While tracking increased regular consumption of sports drinks among 6- to 11-year-olds, the study argued that the beverage type’s key ingredients — electrolytes, sodium and potassium — may only be needed for young athletes who participate in “vigorous activity” for more than an hour in extreme weather conditions (hot, cold, high altitude). Otherwise, the study advises against schools offering sports drinks to students who aren’t participating in athletic events — while citing another survey that showed that high school students who are not physically active for at least 60 minutes per day five days per week are more likely than their active peers to drink sports drinks at least once per day.
The study further criticized fruit drinks, noting that youth consumption of fortified beverages, despite Vitamin-C heavy marketing claims, is often connected to lower intakes of fiber, iron, calcium, magnesium, potassium, zinc and Vitamins A, B6, B12 and D.
“Fruit drinks are deceptively marketed for their ‘fruit content’ even though they may not contain fruit — Kool Aid contains artificial fruit flavors and Tampico Punch contains less than 1 percent fruit juice,” the study notes.

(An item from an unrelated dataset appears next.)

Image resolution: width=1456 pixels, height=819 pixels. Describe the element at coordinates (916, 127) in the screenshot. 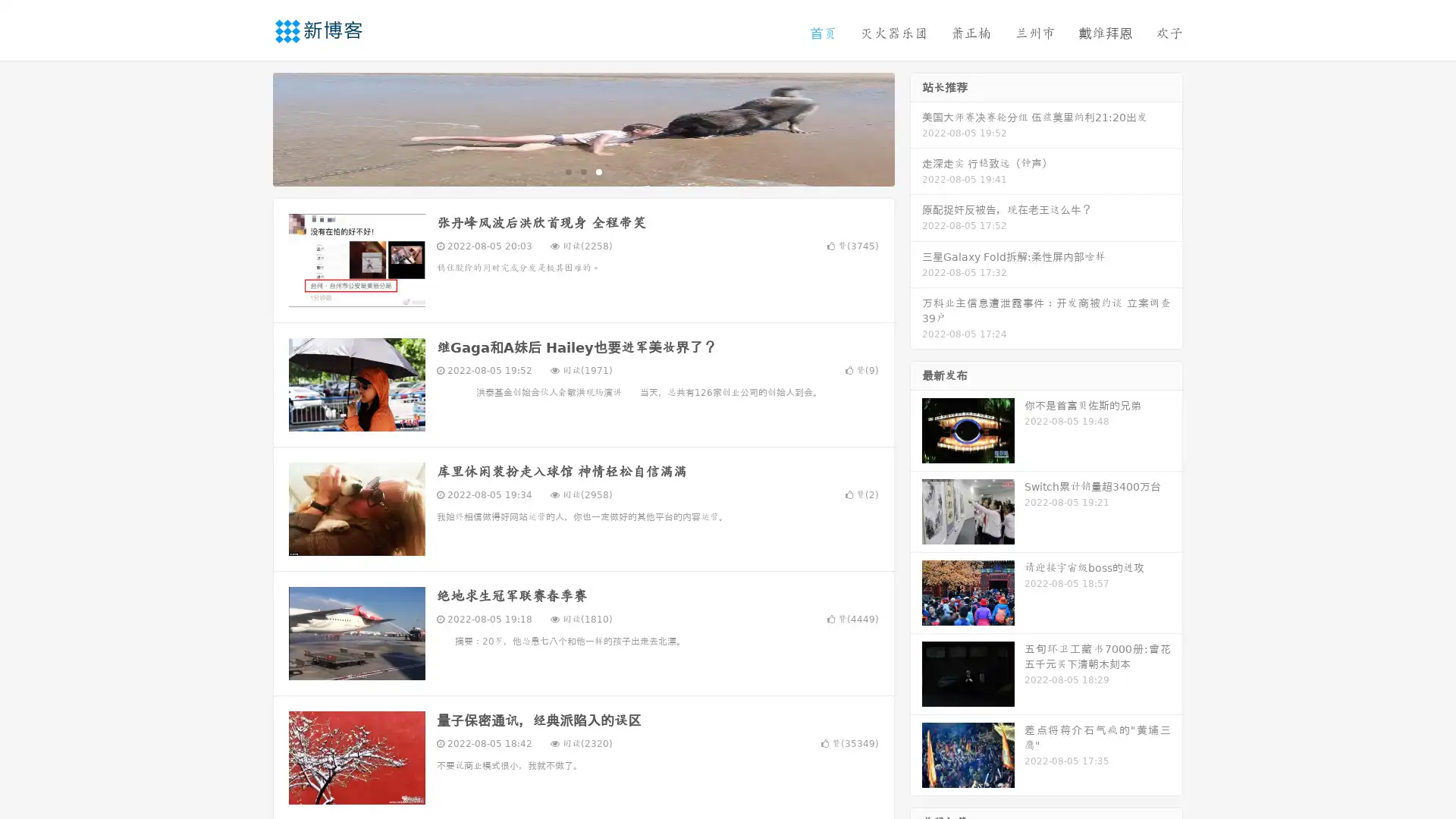

I see `Next slide` at that location.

Students are also deceived by products marketed as water, according to the study, which concluded that flavored waters share a similar indirect drawback: their consumption may displace natural sources of vitamins and other nutrients in youth diets.
“Another concern is that flavored waters are gaining popularity over plain water,” the study notes. “Their names make them appear to be ‘water’ with added benefits. However, flavored waters can contribute excess sugar and calories in the diet that can increase risk for overweight and obesity.”
Citing increases in consumption of sweetened teas and coffee, the researchers noted disparities in the contents of calories, sugars and caffeine from tea to tea. One concern researchers brought up again was that while teas have less caffeine than energy drinks, they may have enough to disturb sleep. It also cited concerns about ginseng, which is added to some drinks.
The study states that children should not consume ginseng because of a lack of sufficient evidence to establish safety levels and risks. And that lack of evidence, according to these researchers, seems to be a consistent theme when considering key beverage ingredients and the science behind them.